Page:
Hi All, I am working on DLT pipeline, to create SCD2 for my bronze layer, my architecture has 4 layers, namely Raw, Bronze, Silver, Gold. I am ingesting data directly into raw, and then I am creating history(SCD2) into bronze.
My code:
@Dlt.view(name=source_name)
def source():
return (
spark.readStream.format("delta")
.option("readChangeData", "true")
.option("startingVersion", 0)
.option("mergeSchema", "true")
.table(source_table_location)
.select(
*[col(source_col).alias(target_col) for source_col, target_col in alias_config.items()]
)
)
# Defining the target table for SCD2
dlt.create_streaming_table(
name=target_table_name
)
dlt.apply_changes(
target=target_table_name,
source=source_name,
keys=keys,
sequence_by=col(last_updated_column),
track_history_except_column_list=track_history_except_column_list,
stored_as_scd_type="2",
apply_as_deletes=col(deleted_flag) == True if deleted_flag else False
)
when the run the pipeline, it shows DLT does not support schema evolution, and other similar errors related to schema being changed somehow.
Is there a way to resolve this?
Also, even though the data is in delta table as batch upload, but it has last modified date available.
Can someone help?
DELTA_SCHEMA_CHANGED_WITH_STARTING_OPTIONS(The error code)

Extracted entries:
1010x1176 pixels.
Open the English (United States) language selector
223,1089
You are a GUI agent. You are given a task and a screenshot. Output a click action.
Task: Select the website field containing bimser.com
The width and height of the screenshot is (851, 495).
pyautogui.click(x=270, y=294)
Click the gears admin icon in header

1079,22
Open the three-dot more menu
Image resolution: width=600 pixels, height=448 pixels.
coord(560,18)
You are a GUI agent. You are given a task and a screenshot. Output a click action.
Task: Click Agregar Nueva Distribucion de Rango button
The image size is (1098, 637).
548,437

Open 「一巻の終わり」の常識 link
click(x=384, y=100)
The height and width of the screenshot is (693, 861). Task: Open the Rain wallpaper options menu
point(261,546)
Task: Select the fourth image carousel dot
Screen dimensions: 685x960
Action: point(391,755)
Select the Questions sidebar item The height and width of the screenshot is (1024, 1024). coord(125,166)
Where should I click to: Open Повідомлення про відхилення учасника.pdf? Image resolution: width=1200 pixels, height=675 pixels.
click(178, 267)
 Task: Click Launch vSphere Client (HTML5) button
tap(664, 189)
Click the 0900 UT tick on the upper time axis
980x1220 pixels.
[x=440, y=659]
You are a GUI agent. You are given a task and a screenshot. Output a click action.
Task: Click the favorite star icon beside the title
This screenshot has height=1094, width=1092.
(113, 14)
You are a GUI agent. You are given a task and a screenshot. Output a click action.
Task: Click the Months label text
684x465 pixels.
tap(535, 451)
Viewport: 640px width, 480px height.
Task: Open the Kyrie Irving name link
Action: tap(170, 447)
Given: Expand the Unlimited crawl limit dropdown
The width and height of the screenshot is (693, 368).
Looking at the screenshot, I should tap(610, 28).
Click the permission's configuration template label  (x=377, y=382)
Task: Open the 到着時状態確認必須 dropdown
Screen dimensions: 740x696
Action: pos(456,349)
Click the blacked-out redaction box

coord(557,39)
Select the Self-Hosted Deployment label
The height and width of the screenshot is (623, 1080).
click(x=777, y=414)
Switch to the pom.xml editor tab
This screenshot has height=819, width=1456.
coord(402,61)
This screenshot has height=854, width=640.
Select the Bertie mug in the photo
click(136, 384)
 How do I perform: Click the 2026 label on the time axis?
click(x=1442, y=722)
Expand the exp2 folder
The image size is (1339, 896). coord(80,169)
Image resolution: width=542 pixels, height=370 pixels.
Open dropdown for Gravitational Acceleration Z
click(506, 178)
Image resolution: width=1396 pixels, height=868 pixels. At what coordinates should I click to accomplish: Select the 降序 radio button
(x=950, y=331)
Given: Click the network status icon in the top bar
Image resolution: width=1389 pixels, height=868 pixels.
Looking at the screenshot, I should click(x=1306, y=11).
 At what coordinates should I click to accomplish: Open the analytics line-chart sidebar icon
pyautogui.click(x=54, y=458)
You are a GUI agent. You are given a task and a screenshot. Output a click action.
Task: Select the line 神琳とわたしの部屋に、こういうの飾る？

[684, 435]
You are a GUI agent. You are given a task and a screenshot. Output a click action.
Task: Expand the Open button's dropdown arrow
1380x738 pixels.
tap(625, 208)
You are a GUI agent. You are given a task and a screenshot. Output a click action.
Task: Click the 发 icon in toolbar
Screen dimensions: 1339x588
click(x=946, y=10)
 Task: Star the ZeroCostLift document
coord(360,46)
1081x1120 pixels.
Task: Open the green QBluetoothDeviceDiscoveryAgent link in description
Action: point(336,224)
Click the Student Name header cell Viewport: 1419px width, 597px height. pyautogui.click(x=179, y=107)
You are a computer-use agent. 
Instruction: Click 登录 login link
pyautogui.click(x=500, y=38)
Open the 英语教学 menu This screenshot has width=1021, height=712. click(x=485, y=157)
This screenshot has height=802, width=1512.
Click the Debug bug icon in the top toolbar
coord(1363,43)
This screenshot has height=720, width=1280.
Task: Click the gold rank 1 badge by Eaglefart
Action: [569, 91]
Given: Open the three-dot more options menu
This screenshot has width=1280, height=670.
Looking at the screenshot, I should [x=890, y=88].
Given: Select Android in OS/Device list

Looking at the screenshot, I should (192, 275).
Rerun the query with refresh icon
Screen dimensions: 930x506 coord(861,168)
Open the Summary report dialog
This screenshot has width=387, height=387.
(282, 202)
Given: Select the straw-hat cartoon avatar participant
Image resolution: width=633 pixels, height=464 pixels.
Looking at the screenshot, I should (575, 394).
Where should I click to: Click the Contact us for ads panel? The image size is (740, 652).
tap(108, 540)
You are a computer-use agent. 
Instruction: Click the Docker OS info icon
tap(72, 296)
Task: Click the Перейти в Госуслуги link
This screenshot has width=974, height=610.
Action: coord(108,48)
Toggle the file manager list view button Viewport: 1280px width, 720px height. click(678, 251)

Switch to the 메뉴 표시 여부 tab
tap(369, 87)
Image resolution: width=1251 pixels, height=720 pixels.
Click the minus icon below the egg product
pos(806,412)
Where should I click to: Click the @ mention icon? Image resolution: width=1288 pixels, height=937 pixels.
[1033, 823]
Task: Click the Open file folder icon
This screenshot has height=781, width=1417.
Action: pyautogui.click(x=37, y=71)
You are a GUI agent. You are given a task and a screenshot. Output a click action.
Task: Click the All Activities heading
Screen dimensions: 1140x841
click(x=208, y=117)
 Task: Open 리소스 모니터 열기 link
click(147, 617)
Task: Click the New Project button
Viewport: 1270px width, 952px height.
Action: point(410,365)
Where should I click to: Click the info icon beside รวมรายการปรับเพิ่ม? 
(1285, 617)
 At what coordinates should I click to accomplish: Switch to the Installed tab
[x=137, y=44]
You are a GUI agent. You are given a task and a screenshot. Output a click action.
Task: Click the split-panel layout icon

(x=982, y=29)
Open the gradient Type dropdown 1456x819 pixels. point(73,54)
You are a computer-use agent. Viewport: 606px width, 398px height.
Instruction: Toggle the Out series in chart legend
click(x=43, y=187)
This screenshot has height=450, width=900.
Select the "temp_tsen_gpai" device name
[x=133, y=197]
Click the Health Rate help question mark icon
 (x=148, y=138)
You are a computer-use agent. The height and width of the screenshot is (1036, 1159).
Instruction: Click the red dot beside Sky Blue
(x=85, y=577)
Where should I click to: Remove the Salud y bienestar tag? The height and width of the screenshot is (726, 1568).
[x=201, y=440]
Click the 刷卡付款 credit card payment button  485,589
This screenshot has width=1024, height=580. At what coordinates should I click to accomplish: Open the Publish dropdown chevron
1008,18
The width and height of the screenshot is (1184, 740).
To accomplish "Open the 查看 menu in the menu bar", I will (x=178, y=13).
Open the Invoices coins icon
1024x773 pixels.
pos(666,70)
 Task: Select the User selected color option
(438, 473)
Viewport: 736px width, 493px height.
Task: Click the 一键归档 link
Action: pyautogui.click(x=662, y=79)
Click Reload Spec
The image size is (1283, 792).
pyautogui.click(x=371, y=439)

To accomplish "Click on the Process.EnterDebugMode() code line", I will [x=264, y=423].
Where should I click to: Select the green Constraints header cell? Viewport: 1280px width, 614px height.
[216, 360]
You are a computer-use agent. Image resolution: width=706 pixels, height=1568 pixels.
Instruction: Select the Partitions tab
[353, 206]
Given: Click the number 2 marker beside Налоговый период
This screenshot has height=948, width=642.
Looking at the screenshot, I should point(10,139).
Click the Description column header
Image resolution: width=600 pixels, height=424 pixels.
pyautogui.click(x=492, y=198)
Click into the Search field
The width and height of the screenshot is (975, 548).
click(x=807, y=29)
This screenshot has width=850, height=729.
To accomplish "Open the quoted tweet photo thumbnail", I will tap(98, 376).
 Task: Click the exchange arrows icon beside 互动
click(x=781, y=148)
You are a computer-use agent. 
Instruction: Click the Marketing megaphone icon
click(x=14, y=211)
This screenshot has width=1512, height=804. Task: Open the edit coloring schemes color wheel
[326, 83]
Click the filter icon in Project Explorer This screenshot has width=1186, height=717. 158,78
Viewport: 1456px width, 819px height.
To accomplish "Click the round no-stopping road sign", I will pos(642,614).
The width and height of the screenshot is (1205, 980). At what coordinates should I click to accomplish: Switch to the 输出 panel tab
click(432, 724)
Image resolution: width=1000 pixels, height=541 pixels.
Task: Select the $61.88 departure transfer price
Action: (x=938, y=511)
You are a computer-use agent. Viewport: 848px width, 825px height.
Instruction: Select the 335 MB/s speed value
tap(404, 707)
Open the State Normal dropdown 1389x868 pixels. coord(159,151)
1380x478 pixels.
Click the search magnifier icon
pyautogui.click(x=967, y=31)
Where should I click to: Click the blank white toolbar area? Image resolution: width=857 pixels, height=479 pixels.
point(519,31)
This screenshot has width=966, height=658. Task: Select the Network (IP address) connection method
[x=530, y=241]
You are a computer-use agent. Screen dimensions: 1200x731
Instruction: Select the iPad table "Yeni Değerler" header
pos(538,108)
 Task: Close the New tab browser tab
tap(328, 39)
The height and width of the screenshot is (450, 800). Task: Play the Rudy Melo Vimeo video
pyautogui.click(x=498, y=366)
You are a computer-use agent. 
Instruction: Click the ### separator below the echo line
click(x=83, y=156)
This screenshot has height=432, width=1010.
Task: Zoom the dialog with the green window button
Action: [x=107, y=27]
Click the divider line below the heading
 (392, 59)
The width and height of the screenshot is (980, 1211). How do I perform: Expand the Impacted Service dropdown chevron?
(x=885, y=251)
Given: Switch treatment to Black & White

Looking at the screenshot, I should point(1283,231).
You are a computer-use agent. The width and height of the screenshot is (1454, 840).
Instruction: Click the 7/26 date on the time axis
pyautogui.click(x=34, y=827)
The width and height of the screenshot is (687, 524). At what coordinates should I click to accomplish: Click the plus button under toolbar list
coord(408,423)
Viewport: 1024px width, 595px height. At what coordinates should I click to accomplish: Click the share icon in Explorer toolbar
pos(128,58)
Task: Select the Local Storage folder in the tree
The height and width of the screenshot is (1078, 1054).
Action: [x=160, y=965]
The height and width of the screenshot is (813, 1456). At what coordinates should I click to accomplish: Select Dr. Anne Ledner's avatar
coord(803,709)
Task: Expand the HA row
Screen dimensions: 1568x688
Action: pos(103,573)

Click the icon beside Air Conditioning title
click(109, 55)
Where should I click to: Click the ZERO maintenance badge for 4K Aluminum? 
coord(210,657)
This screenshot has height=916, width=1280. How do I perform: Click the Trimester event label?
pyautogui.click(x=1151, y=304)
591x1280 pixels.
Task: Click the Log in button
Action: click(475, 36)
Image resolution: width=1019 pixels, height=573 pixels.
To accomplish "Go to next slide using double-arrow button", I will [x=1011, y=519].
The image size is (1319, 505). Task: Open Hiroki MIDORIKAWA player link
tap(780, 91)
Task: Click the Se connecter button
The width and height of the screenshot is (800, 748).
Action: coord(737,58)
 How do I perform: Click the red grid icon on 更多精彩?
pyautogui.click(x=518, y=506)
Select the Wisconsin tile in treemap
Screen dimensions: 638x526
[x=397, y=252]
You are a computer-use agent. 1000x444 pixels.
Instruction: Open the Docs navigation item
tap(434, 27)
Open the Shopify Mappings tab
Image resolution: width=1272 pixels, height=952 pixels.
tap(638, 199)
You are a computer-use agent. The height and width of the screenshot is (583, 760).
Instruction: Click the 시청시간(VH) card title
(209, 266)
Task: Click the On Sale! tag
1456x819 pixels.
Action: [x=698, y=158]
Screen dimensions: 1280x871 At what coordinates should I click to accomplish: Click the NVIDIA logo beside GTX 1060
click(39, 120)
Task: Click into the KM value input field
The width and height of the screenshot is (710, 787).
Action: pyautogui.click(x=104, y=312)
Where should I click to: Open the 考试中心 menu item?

Set exercise: Return the stretch of the DLT pipeline post from "when the run" through "DELTA_SCHEMA_CHANGED_WITH_STARTING_OPTIONS(The error code)", word for word.

Exercise answer:
when the run the pipeline, it shows DLT does not support schema evolution, and other similar errors related to schema being changed somehow.
Is there a way to resolve this?
Also, even though the data is in delta table as batch upload, but it has last modified date available.
Can someone help?
DELTA_SCHEMA_CHANGED_WITH_STARTING_OPTIONS(The error code)